Type and etiology of liver cirrhosis are not related to the presence of hepatic encephalopathy or health-related quality of life: a cross-sectional study.BMC Gastroenterol 2008; 8:46BG
Hepatic encephalopathy has a negative impact on health-related quality of life (QoL) in liver cirrhosis. There are scarce and conflicting data on whether type or etiology of liver cirrhosis could be related to hepatic encephalopathy in patients with cirrhosis. We aimed to determine the impact of cirrhosis etiology on hepatic encephalopathy and whether hepatic encephalopathy affects health-related QoL among patients with cirrhosis of different etiologies.

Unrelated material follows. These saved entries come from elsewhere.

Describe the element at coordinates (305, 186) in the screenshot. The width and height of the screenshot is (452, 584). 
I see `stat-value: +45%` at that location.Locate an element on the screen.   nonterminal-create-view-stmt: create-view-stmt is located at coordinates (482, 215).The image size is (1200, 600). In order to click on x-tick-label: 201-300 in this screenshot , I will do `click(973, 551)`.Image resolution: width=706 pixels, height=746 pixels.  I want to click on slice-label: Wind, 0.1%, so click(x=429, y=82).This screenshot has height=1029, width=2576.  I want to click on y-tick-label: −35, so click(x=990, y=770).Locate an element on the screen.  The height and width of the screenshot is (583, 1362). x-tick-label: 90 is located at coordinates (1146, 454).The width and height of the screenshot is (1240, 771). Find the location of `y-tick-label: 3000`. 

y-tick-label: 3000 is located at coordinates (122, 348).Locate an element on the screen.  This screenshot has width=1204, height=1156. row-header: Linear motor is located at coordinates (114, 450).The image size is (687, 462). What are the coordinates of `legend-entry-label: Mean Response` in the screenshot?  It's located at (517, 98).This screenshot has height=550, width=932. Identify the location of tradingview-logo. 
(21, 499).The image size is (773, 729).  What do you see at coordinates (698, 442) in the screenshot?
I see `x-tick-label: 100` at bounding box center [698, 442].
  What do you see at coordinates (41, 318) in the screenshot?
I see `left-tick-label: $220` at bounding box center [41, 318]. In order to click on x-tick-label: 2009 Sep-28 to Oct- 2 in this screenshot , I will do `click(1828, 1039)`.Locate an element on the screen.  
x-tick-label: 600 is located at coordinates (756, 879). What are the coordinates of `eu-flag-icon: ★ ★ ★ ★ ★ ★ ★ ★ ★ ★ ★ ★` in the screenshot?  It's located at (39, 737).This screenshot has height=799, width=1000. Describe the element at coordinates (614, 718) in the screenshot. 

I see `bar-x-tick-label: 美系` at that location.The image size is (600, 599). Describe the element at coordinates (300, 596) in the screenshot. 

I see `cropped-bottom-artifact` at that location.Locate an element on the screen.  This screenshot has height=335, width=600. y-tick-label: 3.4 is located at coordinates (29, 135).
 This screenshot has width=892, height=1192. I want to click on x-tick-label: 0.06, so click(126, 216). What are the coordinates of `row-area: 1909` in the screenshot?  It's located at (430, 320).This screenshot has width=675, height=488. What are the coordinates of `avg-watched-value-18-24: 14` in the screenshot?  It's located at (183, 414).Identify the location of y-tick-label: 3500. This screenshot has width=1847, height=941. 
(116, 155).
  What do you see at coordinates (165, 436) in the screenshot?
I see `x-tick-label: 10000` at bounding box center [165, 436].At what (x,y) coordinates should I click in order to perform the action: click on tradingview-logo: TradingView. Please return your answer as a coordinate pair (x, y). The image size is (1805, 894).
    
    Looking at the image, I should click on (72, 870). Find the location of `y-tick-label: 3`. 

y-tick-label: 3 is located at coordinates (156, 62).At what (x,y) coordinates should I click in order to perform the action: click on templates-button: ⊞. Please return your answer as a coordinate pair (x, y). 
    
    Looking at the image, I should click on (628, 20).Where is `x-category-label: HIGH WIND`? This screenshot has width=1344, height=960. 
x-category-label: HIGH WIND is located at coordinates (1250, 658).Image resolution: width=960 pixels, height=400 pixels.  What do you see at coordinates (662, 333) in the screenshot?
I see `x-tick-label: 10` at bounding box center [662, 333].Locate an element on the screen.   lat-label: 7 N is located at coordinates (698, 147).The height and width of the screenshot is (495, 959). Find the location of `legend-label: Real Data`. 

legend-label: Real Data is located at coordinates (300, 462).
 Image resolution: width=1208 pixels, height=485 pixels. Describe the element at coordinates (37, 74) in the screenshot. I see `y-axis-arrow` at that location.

A total of 156 cirrhotic patients were prospectively evaluated for the presence of hepatic encephalopathy according to the West-Haven criteria as well as by means of two psychometric tests. Patients with cryptogenic cirrhosis or cirrhosis due to mixed hepatocellular/cholestatic etiologies were excluded. Fasting plasma glucose levels were also measured. QoL was evaluated by means of a validated questionnaire (SF-36).
Diabetes mellitus was more common in patients with hepatocellular cirrhosis compared to those with cholestatic cirrhosis but the two groups did not differ in cirrhosis severity or the prevalence of hepatic encephalopathy (p > 0.05). The groups of patients with cirrhosis due to alcohol, hepatitis C, or cholestatic liver disease did not differ in severity of liver cirrhosis or the prevalence of hepatic encephalopathy (p > 0.05). Patients with cirrhosis of different etiologies did not differ in any SF-36 domain (p > 0.05). In multivariate analysis, performance at neuropsychological testing was independently related only to age, diabetes mellitus, and the Child-Pugh score whereas the SF-36 physical component summary only to the Child-Pugh score and hepatic encephalopathy.
Cirrhosis etiology does not seem to be related to hepatic encephalopathy or health-related QoL. Cognitive impairment is associated mainly with age, liver disease severity and diabetes mellitus.